The two new vests I looked at yesterday were works of art.
The knitter had also brought along the small amounts of left over yarn so that people could see what he had made the garments from - and that is where it became really interesting. It would have taken someone with the capacity to put colours together to recognise that the apparently unrelated colours could come together as a whole.
There were quite a number of colours that I consider "muddy". They lacked the interest of "heathers" but, because they were hand dyed they did have irregularities in them. On their own they would have made a very dull garment indeed. Then there was a rather bright mustard - not a colour I care for under any circumstances. It was barely visible in the garments. There was also a bright blue and a deep red. They were also barely visible in the garments.
If any of these colours had been given a prominent place in the garments they would have spoiled the otherwise careful balance. All that had happened was that there was an occasional stitch of bright colour across a row. It was barely there and yet it was everywhere as well.
Words should work the same way.


Rachel Fenton said...

A wonderful analogy.
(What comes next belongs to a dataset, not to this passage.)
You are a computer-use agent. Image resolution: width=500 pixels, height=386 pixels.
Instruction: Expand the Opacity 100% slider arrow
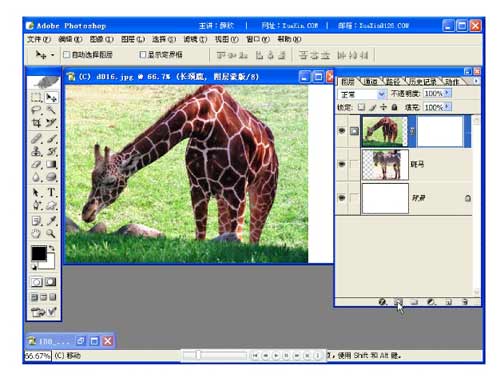pos(447,93)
A many coloured thing is a beautiful thing and a thing of interest.

catdownunder said...

Oh, thankyou.

Holly said...

ah yes, art as the ability to have a unique and novel point of view. Spoiled completely if one does not have the craft.

And there are those with brilliant ideas but do not take the time to punctuate or construct sentences.

I will continue to muddle along being the craftsperson.

catdownunder said...

His punctuation and construction was virtually perfect!